Was die These konsensfähig macht, ist die Angst, genauer gesagt, die Notwendigkeit, sie zu überwinden. Die Wallonen müssen bereit sein, ihr Schicksal selbst in die Hand zu nehmen, die Flamen müssen ihre Paranoia ablegen und die Brüsseler das sein lassen, was sie sind: nicht die natürlichen Verbündeten der Wallonen, sondern eben Brüsseler. Kurz und knapp: Das föderale Belgien muss erwachsen werden.
Wenn man dann beobachtet, dass einschlägige flämische Leitartikler – unter ihnen auch Hardliner - sich mit diesem "Belgien zu viert" durchaus anfreunden können, wenn plötzlich die Frankophonen – insbesondere die PS - mit dem Brustton der Überzeugung an die Bereitschaft aller appellieren, auch die der eigenen Leute, heilige Kühe zu schlachten, dann ist plötzlich wieder Hoffnung da.

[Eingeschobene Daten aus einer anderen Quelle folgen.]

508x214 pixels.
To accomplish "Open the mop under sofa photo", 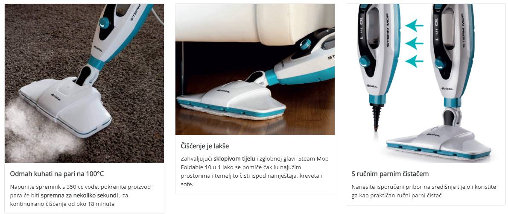I will pyautogui.click(x=255, y=69).
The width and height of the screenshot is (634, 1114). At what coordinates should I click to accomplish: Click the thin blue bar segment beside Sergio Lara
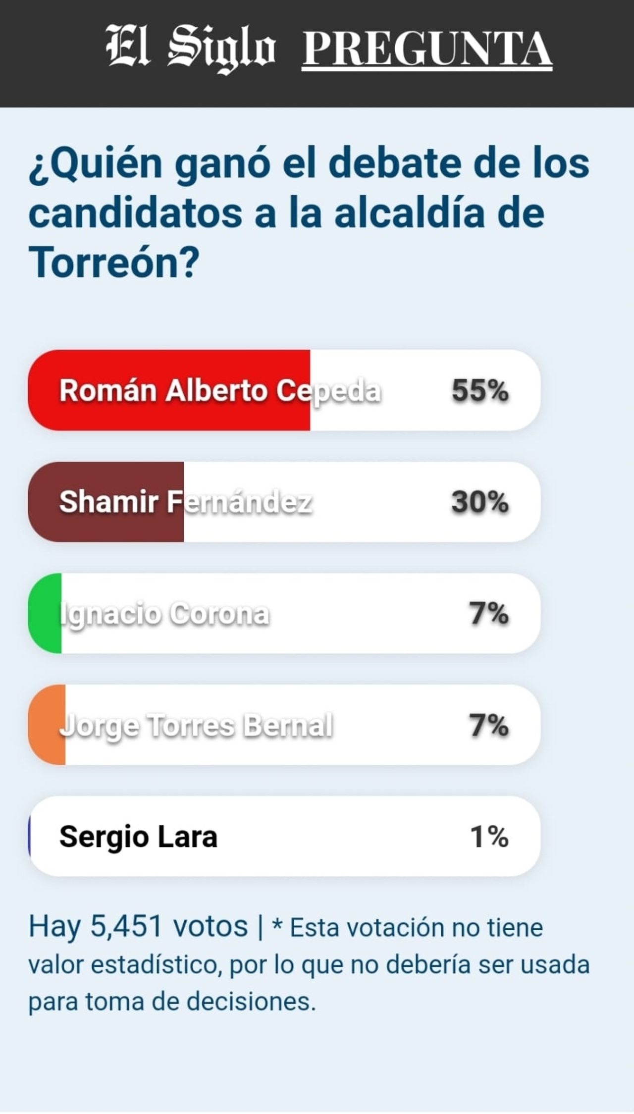[x=30, y=837]
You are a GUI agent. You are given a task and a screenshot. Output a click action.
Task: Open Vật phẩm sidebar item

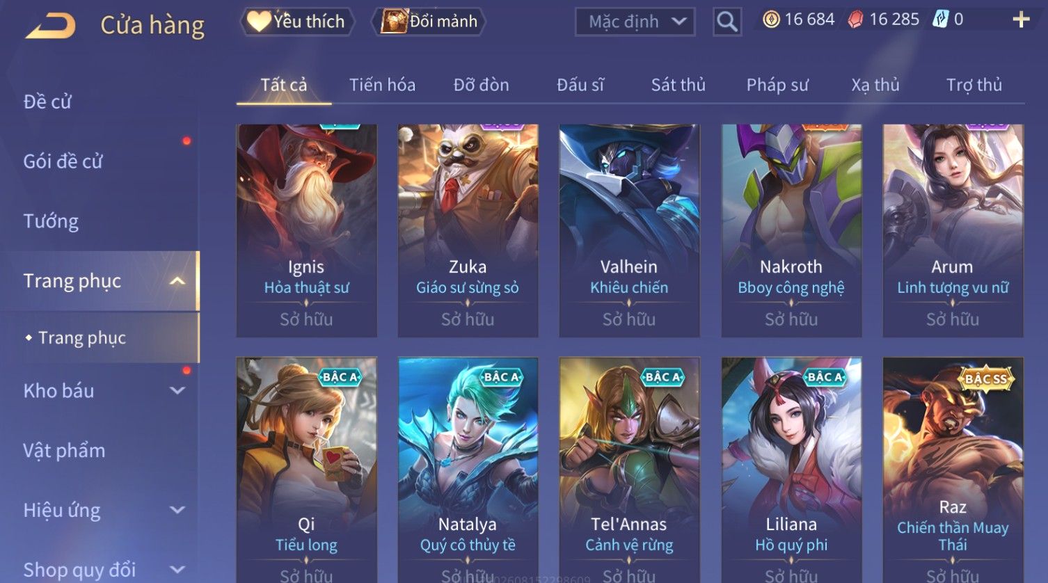(64, 451)
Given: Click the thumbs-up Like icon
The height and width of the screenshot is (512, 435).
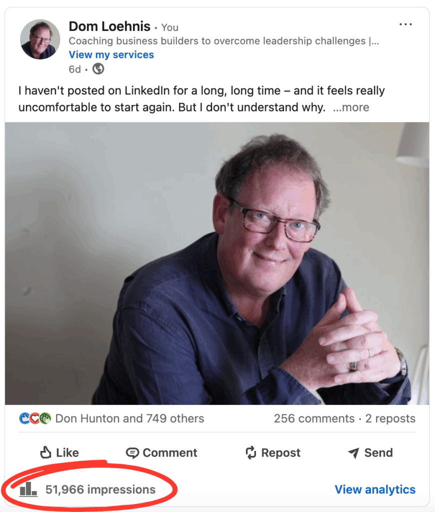Looking at the screenshot, I should click(x=46, y=453).
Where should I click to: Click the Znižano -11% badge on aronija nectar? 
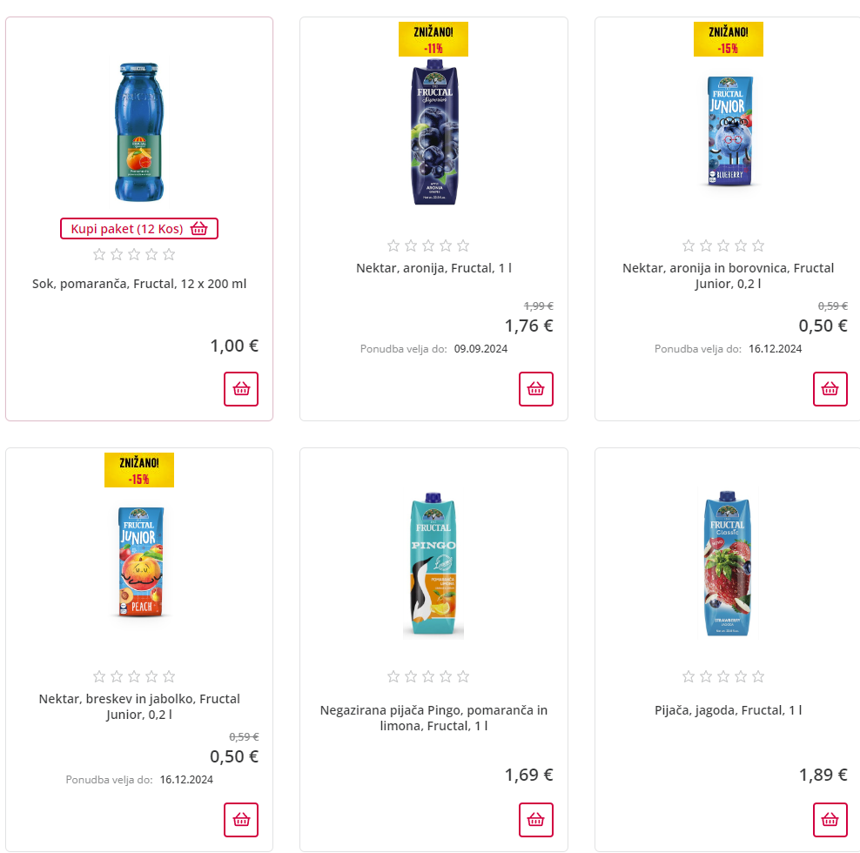pos(433,39)
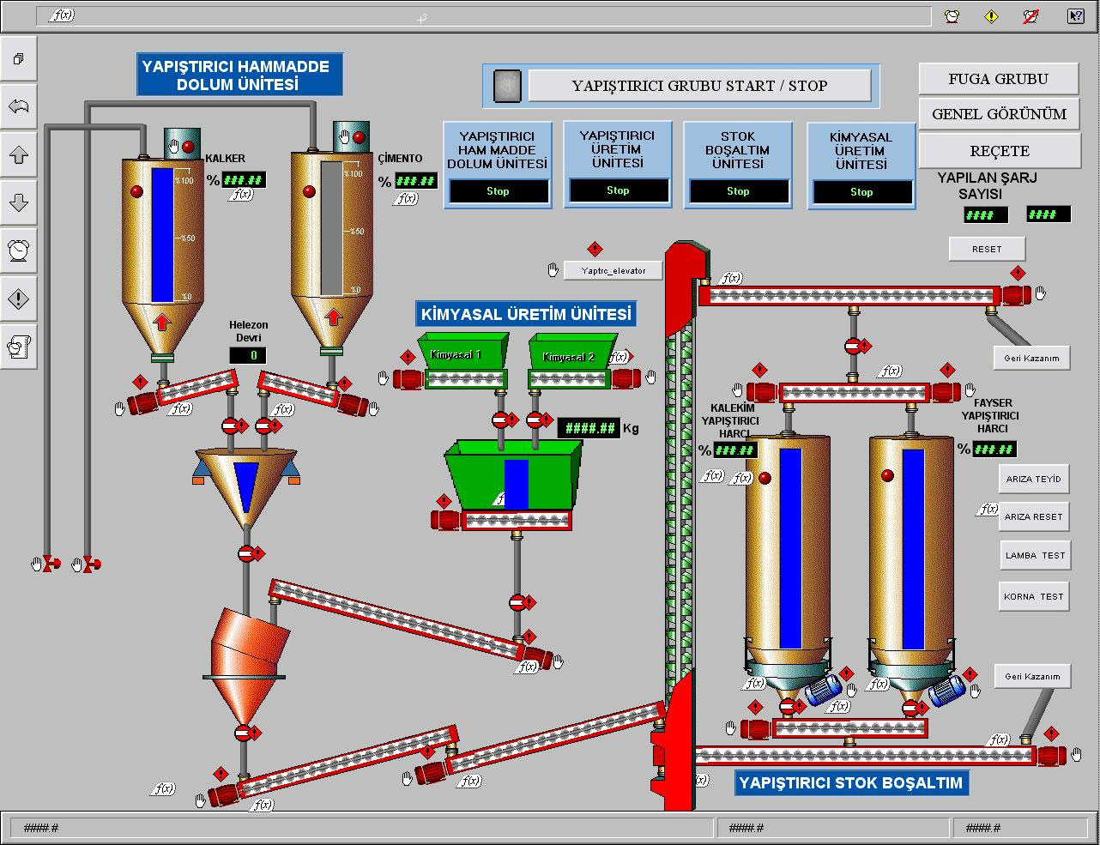Viewport: 1100px width, 845px height.
Task: Click the yellow warning diamond icon
Action: coord(992,16)
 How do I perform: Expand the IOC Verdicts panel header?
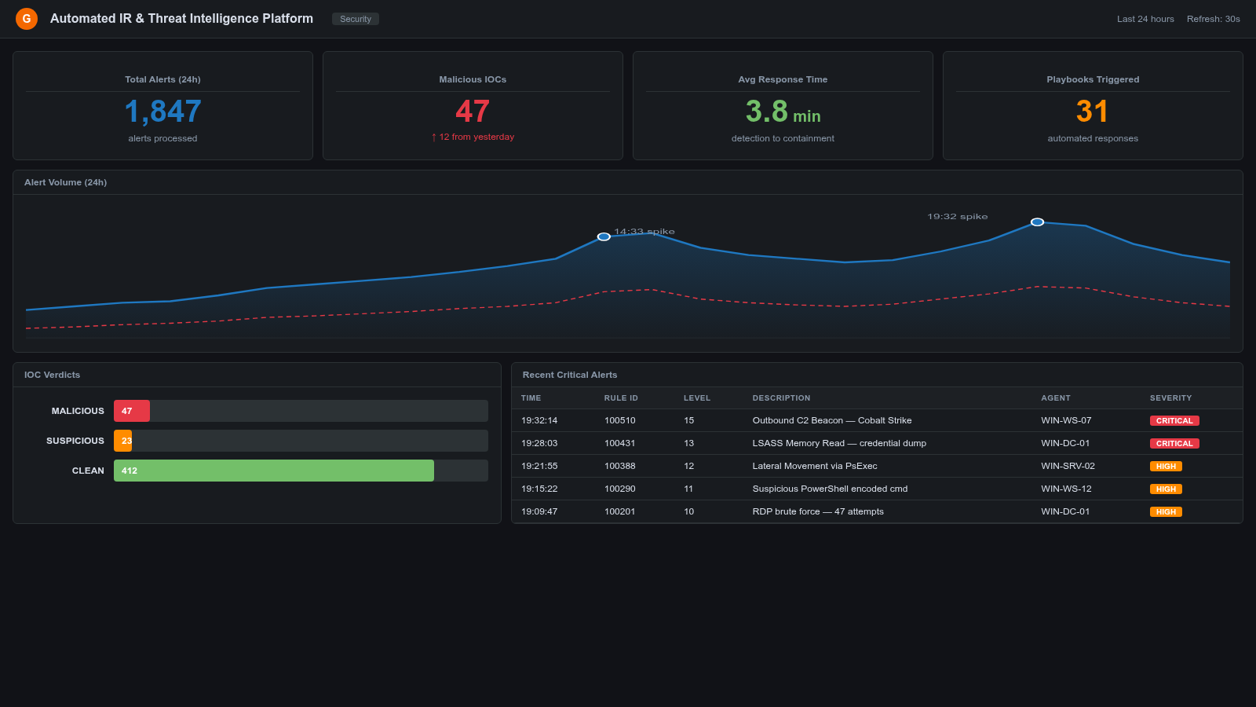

Aber: Es ist eben eine Achterbahnfahrt. An einem Tag spricht alles für Neuwahlen, am nächsten gibt es genau so viele Argumente, die dagegen sprechen. An einem Tag glaubt man, dass es richtig war, Bart De Wever endlich die Liberalen mit ins Boot zu setzen, am nächsten Tag prügelt eben dieser De Wever auf Didier Reynders ein.
Ein Fazit gibt es dennoch: Es bewegt sich etwas – ob immer in die richtige Richtung? Naja. Immerhin: Es rappelt im Karton. Nebenwirkung: Die Glaskugel ist vernebelt. Aber was soll's, tolle Achterbahnfahrt, das ist immer noch besser als totale Apathie.